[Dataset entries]
'''

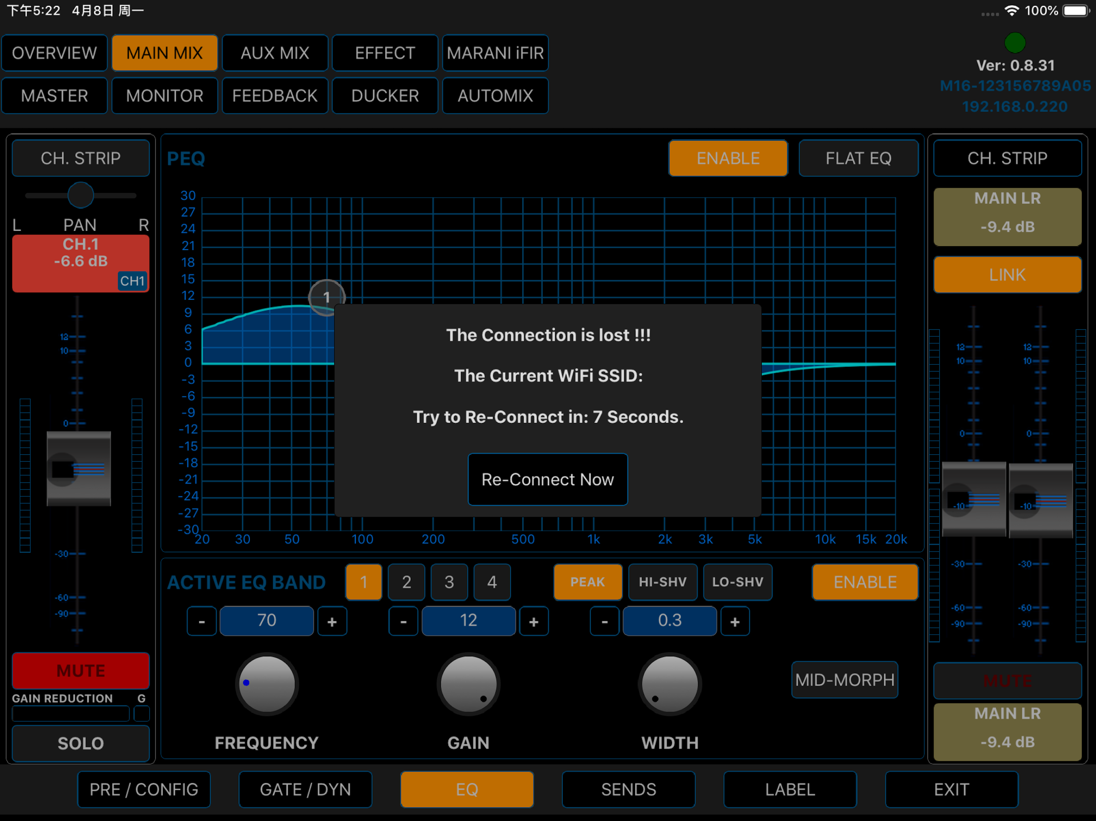Increase frequency value with plus button
1096x821 pixels.
[x=332, y=621]
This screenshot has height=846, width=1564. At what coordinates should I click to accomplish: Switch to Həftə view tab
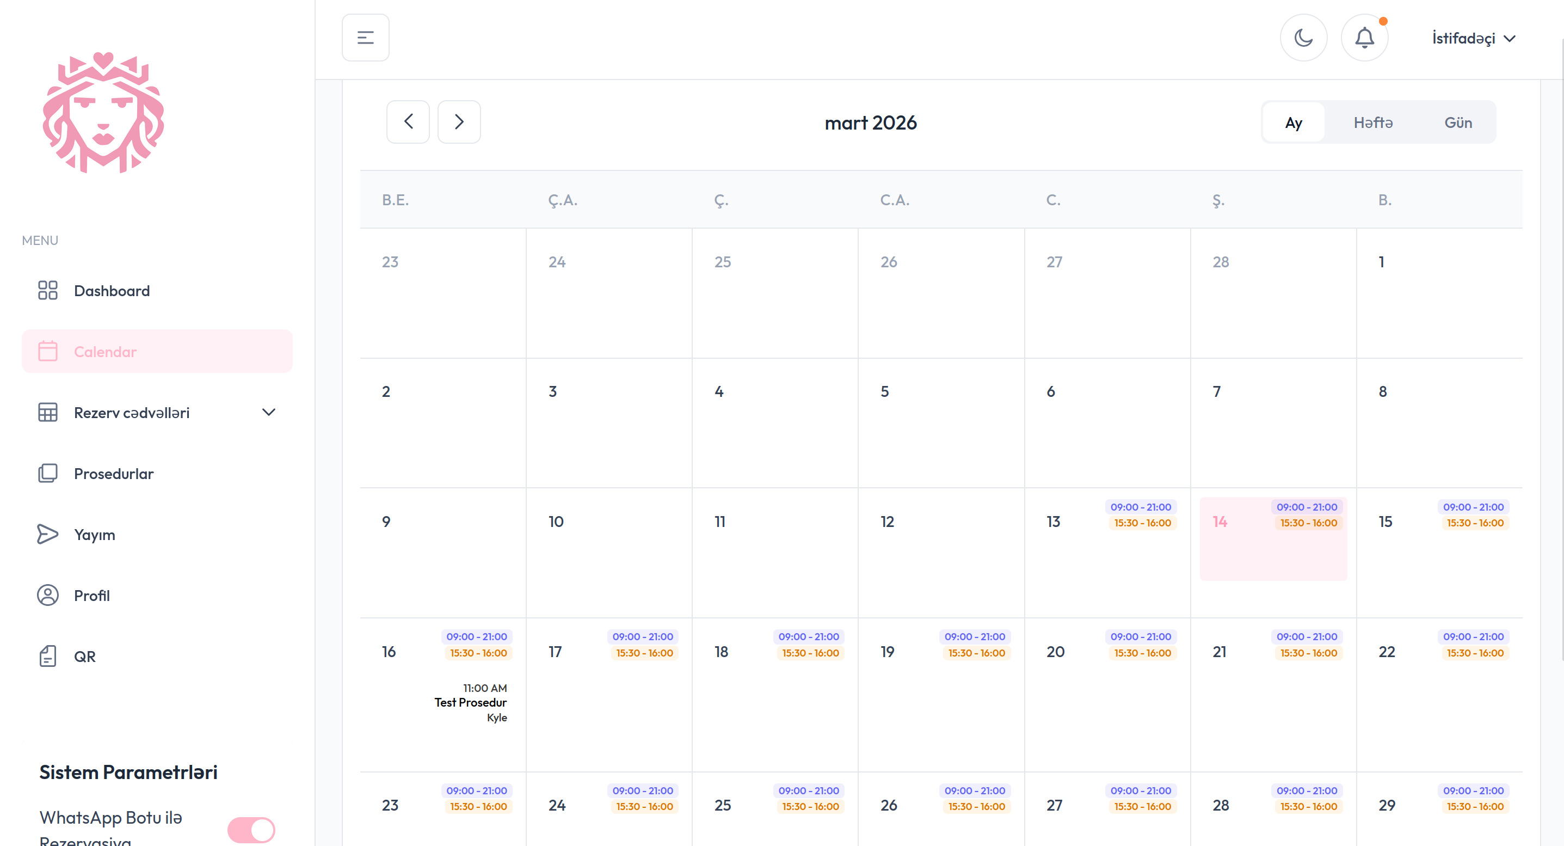pyautogui.click(x=1373, y=123)
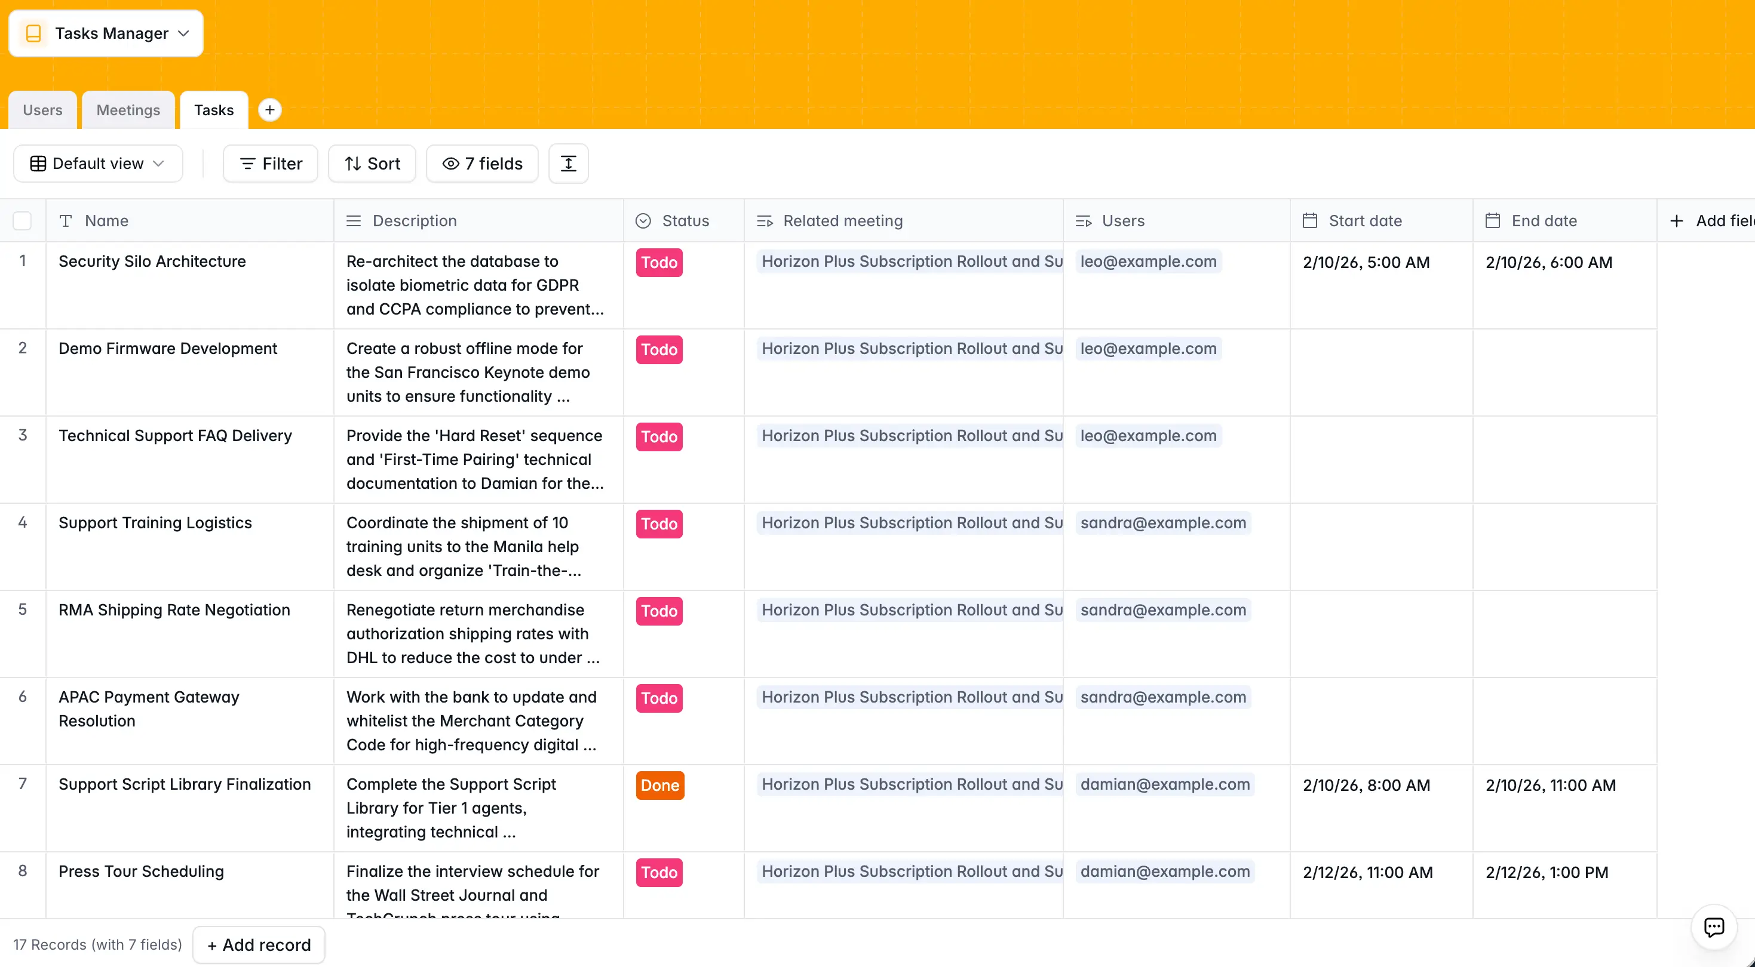Select all records with the header checkbox

click(22, 221)
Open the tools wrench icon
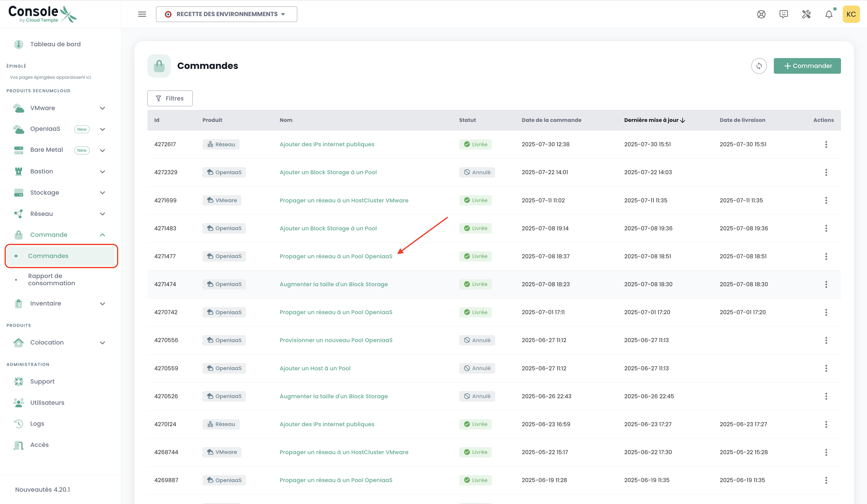Viewport: 867px width, 504px height. [806, 14]
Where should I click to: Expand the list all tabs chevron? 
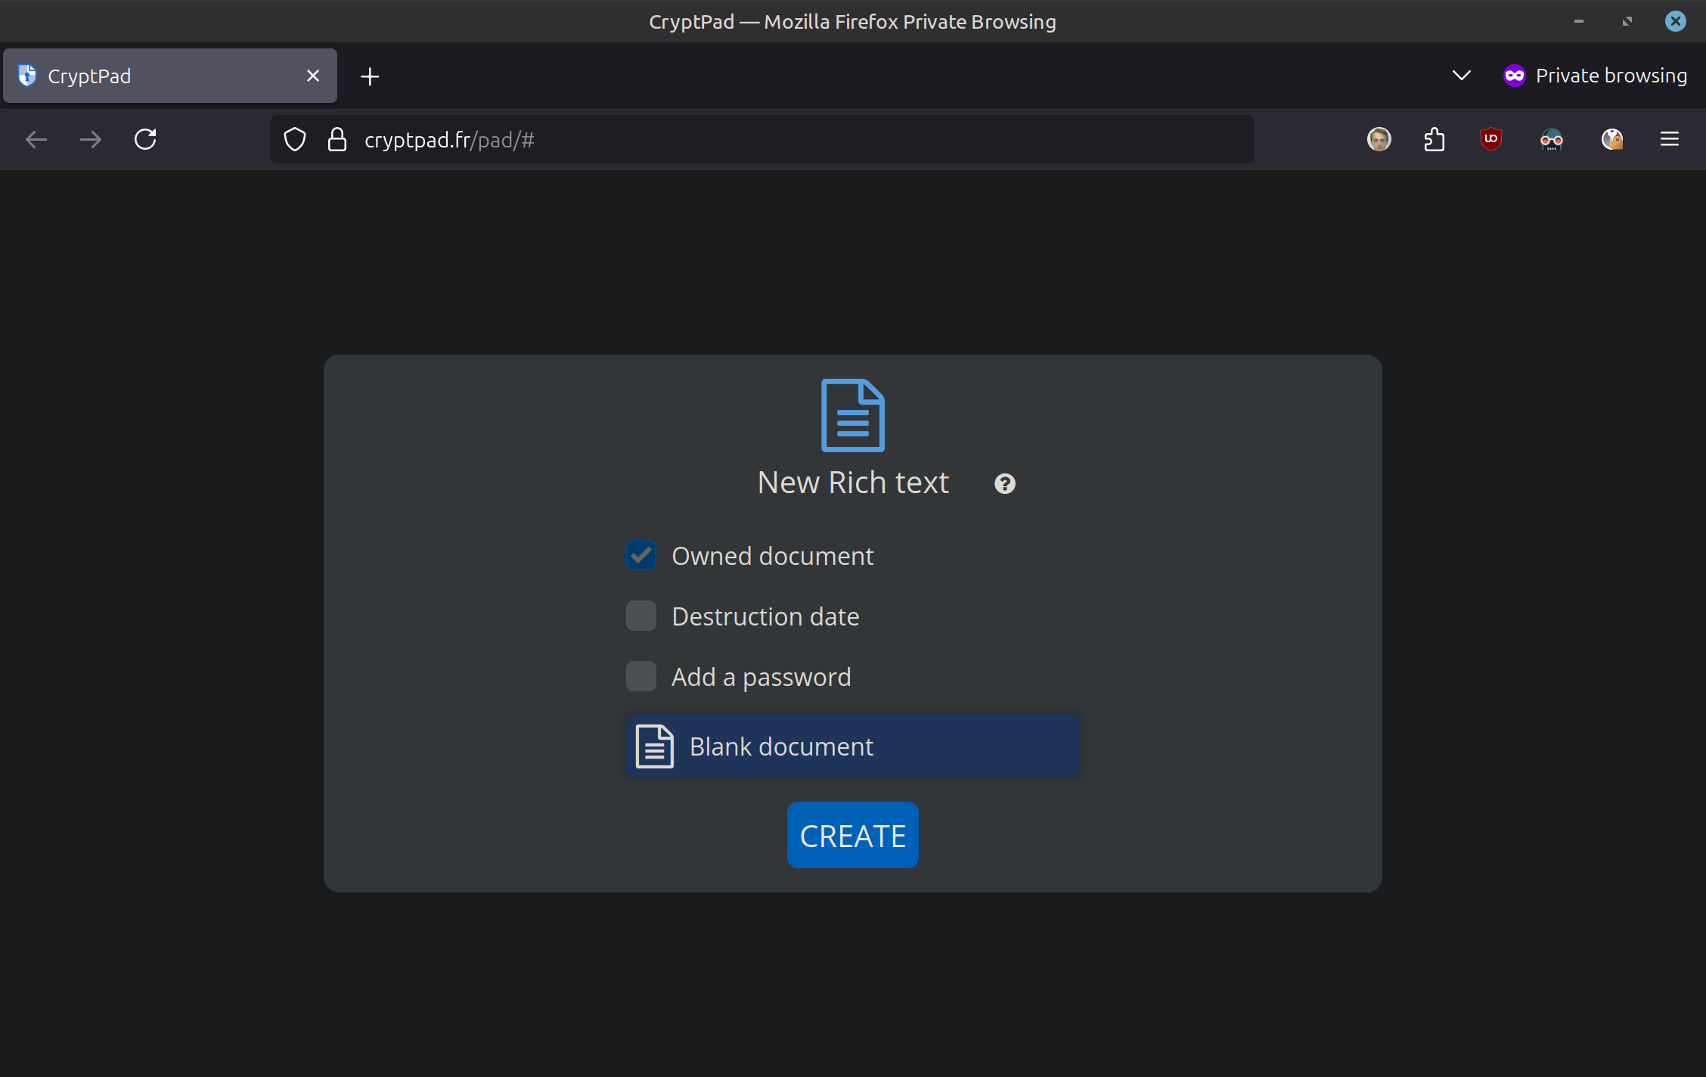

'''

== ASSIGNMENT ==
Your answer must consist only of the lines from the one containing "This screenshot has" through the end of the entries, restated word for word, with no pictures.

== SOLUTION FOR THIS TASK ==
This screenshot has height=846, width=1564. At what coordinates should I click to accomplish: Switch to Həftə view tab
pyautogui.click(x=1373, y=123)
Select all records with the header checkbox

click(22, 221)
Open the tools wrench icon
Viewport: 867px width, 504px height. [806, 14]
Where should I click to: Expand the list all tabs chevron? 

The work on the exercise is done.